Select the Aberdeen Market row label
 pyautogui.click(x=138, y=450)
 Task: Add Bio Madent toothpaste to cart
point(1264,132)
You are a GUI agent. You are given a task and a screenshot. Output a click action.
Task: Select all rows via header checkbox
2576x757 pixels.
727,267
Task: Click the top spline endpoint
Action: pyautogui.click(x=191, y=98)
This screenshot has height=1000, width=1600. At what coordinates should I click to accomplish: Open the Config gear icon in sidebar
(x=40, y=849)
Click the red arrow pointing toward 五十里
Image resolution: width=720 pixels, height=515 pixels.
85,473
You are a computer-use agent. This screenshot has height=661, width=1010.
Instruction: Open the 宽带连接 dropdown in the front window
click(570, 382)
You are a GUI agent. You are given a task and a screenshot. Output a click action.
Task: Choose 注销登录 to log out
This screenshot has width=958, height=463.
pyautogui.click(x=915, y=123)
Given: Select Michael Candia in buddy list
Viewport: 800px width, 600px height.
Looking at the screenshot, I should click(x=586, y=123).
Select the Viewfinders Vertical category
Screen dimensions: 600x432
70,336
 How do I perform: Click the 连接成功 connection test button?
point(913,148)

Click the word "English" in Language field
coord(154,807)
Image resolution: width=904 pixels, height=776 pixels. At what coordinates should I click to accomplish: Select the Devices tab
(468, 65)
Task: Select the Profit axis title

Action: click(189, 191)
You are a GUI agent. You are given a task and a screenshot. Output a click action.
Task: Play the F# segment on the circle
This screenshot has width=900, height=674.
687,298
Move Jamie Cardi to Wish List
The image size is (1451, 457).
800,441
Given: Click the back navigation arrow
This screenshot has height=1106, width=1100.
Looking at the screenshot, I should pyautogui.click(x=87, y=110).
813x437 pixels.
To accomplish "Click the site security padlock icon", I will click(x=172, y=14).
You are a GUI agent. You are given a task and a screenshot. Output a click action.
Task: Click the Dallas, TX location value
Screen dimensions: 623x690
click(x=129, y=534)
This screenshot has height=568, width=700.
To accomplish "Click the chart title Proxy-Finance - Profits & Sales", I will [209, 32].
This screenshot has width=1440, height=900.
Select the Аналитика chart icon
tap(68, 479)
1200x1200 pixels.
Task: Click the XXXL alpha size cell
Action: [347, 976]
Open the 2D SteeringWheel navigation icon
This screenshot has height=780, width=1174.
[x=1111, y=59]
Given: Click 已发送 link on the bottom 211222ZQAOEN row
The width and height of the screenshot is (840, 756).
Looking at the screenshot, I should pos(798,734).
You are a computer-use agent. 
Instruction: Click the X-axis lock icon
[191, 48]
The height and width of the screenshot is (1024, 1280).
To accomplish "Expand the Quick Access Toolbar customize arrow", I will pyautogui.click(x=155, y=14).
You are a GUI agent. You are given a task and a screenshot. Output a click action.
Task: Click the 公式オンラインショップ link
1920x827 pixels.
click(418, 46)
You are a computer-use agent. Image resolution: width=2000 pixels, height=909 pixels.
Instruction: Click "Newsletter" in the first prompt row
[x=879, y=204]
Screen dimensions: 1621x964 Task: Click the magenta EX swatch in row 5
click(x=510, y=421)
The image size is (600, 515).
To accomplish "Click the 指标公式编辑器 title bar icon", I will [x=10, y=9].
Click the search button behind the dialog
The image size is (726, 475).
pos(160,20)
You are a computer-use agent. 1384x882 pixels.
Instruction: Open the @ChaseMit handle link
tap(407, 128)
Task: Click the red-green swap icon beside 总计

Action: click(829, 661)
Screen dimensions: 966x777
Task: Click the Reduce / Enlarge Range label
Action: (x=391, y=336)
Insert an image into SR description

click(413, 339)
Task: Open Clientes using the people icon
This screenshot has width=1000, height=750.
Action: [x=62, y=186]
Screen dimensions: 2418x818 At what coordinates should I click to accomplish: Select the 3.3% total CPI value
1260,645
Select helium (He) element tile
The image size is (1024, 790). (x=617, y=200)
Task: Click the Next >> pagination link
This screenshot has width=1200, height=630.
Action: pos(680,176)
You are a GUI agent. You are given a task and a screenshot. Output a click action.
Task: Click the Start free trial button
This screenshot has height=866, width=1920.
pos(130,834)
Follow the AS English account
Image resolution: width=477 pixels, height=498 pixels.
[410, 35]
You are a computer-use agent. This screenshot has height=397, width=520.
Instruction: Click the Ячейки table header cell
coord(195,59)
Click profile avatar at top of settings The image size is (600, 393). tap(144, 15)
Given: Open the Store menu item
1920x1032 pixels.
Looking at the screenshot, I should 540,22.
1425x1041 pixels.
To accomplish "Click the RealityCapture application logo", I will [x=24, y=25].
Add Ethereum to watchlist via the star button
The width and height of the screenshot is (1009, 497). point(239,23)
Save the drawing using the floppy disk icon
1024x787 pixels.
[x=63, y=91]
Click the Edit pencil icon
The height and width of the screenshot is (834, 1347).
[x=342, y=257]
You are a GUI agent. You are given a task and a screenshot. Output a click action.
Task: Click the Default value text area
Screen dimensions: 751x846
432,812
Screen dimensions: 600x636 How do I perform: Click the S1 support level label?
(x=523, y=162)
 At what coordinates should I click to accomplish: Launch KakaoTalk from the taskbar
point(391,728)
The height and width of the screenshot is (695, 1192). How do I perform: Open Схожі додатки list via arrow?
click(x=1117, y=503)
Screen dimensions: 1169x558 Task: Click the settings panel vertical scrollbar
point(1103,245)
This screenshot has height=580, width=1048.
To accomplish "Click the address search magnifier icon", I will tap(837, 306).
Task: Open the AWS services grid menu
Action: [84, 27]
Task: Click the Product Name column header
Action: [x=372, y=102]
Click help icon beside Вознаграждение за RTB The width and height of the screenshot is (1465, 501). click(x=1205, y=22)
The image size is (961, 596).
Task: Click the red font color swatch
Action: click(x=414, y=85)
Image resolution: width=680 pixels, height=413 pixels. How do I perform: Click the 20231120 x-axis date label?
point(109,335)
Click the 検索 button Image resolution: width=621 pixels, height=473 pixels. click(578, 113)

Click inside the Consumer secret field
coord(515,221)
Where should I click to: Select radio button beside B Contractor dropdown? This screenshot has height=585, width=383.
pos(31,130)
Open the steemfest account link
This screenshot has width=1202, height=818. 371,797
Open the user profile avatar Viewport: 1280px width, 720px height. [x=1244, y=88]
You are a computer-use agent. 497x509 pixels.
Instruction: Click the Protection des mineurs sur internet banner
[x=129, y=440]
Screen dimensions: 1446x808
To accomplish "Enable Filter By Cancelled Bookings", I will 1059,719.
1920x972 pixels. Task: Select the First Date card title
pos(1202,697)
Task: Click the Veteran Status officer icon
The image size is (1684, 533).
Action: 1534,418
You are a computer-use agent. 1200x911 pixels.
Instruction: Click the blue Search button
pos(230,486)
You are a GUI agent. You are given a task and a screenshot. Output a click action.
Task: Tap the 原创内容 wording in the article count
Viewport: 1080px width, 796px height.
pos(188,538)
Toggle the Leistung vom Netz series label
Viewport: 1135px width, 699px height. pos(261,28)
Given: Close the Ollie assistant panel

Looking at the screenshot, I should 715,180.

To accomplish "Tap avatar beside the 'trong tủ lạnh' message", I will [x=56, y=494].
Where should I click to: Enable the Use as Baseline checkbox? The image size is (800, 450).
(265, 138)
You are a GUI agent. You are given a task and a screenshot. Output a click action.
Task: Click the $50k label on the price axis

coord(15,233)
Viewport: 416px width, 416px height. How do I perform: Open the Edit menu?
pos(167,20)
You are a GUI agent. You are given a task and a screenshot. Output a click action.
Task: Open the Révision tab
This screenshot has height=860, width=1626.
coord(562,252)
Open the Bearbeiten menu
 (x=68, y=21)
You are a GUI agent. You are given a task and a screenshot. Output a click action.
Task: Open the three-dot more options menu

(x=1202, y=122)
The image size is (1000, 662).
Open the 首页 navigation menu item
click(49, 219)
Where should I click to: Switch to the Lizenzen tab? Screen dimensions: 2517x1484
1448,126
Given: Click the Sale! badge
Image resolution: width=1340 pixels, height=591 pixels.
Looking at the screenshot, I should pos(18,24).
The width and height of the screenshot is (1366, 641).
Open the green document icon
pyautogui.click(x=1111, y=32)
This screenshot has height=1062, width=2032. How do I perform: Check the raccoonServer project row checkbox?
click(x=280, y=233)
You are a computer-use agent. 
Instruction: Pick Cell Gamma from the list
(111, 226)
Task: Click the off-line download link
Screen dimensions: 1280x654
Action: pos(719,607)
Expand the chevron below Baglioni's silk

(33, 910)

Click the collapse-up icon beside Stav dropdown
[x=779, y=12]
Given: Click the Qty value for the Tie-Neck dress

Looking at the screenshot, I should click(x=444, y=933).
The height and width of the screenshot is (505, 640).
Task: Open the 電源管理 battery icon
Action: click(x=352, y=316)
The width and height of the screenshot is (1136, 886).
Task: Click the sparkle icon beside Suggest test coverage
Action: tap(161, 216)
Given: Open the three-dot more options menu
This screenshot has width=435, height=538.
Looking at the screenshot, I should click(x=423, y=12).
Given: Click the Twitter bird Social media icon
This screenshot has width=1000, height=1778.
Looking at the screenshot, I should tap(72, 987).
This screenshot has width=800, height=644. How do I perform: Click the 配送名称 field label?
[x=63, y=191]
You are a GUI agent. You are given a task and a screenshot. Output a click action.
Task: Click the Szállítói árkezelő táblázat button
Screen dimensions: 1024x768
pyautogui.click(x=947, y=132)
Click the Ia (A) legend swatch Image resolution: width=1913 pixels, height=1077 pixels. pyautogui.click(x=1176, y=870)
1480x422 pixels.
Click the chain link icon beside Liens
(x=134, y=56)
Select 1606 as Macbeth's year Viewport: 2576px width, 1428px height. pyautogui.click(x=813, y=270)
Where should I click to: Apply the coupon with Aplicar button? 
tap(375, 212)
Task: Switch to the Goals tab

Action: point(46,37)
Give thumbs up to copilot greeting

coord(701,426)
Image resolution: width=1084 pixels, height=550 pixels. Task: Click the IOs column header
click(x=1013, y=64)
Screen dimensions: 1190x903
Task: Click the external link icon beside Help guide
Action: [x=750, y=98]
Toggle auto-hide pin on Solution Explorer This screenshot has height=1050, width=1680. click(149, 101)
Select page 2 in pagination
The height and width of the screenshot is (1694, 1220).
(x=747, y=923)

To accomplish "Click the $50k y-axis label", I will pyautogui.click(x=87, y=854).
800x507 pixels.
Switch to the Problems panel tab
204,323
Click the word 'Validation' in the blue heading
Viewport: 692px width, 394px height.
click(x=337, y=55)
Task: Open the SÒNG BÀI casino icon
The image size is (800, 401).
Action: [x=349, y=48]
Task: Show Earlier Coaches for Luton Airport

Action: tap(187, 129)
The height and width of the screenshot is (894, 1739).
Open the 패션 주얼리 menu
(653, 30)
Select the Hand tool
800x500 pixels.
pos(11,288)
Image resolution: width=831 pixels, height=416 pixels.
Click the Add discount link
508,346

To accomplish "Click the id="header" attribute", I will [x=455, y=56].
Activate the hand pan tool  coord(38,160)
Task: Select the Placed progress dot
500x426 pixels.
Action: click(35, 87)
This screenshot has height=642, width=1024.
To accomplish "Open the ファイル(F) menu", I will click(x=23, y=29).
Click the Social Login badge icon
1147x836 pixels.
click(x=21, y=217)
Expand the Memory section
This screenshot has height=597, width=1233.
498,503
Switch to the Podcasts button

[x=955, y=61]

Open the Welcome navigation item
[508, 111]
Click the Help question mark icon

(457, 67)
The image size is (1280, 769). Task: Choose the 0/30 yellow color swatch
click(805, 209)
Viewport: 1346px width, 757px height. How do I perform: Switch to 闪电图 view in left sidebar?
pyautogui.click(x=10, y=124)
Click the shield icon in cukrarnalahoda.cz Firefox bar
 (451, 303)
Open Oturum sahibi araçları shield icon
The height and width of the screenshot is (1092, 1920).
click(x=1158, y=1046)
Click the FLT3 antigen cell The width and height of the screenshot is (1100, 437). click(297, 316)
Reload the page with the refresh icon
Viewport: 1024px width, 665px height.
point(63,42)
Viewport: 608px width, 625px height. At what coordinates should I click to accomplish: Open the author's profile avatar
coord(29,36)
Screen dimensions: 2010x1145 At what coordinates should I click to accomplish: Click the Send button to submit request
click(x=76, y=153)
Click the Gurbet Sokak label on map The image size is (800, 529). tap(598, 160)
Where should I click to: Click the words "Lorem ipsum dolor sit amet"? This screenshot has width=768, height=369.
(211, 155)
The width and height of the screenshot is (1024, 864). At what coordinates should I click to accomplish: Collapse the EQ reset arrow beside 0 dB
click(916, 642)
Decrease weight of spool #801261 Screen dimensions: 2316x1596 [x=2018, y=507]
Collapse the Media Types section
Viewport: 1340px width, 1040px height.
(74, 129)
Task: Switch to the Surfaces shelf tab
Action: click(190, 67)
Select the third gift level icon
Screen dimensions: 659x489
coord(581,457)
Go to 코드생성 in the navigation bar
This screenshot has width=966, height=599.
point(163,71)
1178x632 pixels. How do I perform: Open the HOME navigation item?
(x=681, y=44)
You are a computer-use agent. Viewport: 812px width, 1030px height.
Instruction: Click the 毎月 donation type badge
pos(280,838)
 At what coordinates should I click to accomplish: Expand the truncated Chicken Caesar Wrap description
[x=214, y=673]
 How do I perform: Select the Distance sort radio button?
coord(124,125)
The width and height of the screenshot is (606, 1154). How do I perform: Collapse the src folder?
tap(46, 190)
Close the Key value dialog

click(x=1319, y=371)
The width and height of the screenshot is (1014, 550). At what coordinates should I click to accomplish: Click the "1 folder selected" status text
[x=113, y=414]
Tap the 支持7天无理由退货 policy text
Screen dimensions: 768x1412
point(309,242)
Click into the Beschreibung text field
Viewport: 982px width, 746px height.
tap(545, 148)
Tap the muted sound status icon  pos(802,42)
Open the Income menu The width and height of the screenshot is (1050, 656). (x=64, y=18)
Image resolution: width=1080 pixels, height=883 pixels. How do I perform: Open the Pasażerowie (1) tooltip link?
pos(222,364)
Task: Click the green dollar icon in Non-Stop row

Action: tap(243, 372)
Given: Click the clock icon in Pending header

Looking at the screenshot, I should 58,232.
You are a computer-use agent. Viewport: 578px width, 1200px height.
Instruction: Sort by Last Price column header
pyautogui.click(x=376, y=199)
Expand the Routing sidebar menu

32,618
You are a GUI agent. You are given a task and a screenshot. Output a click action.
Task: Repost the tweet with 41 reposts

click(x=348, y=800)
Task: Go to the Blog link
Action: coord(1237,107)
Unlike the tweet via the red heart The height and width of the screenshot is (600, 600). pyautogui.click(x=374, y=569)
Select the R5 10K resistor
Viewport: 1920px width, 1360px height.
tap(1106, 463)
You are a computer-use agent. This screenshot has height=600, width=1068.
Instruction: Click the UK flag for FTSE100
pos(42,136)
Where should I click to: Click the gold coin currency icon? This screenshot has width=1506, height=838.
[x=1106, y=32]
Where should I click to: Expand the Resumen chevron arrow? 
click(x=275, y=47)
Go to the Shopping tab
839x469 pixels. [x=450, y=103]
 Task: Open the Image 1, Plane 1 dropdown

- **TASK PROMPT**: Scan the listing above. Gather each line that contains the word "using".

- **WRITTEN RESPONSE**:
Task: Open Clientes using the people icon
Save the drawing using the floppy disk icon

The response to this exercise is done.